Aus der wissenschaftlichen Literatur geht hervor, dass der direkte Kontakt zwischen den Arbeitsinspektoren und den Arbeitgebern ein zentraler Faktor für die Prävention ist. Angesichts der begrenzten öffentlichen Mittel bietet sich allerdings eine Zusammenarbeit mit verschiedenen Drittstellen an, beispielsweise mit den Sozialpartnern oder mit Fachpersonen für Gesundheit am Arbeitsplatz.

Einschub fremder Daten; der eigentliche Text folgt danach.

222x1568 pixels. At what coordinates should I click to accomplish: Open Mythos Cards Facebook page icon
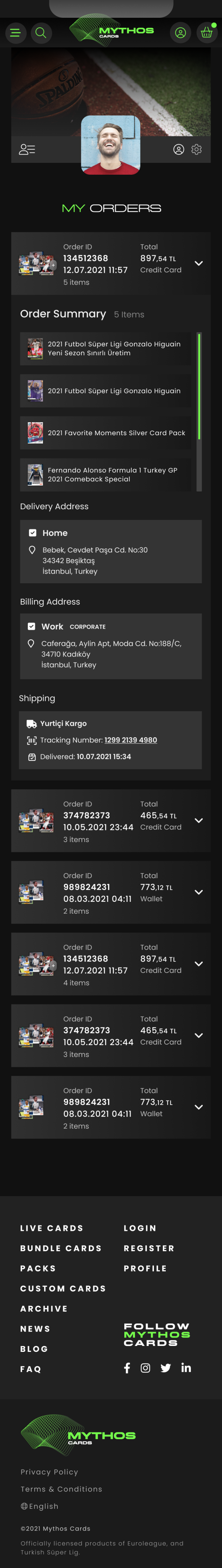tap(127, 1368)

Zudem ist unter Forschenden die Frage umstritten, ob die psychosozialen Risiken in den Rechtsgrundlagen expliziter erwähnt werden sollten. Einige sind der Ansicht, dass den Arbeitgebern dadurch die Ausrichtung ihrer Massnahmen leichterfallen würde und die Arbeitsinspektoren ihre Forderungen damit besser begründen könnten. Die gegenteilige Meinung, dass die generelle Präventionspflicht der Arbeitgeber ausreiche, ist in der analysierten Literatur weniger häufig vertreten.

Stress, Burn-out und Gewalt sind symptomatische Phänomene für die aktuellen Umwälzungen in der Arbeitswelt. Der gestiegene Druck und die immer grössere Flexibilisierung der Arbeitsformen tragen zur Zunahme der Disparitäten bei, deren gesellschaftliche, politische und wirtschaftliche Folgen die OECD seit Jahren mit Sorge beobachtet.[2] Das ist denn auch der Grund, weshalb sich nicht nur Fachpersonen für Gesundheit am Arbeitsplatz mit der Prävention psychosozialer Risiken auseinandersetzen sollten, sondern – und vielleicht vor allem – auch die Wirtschaftspolitik. Nur durch einen regelmässigen Dialog zwischen diesen beiden öffentlichen Handlungsfeldern liesse sich in dieser Hinsicht wirklich etwas bewirken.

 

 

  1. Siehe Weissbrodt R. und Giauque D. (2016). Labour Inspections and the Prevention of Psychosocial Risks at Work: A Realist Synthesis. In: Safety Science. []
  2. Siehe dazu «Income Inequality and Poverty» auf der Website der OECD. []

Zitiervorschlag: Rafaël Weissbrodt, David Giauque, (2017). Angepasste Arbeitsmethoden können psychosozialen Risiken vorbeugen. Die Volkswirtschaft, 22. Mai.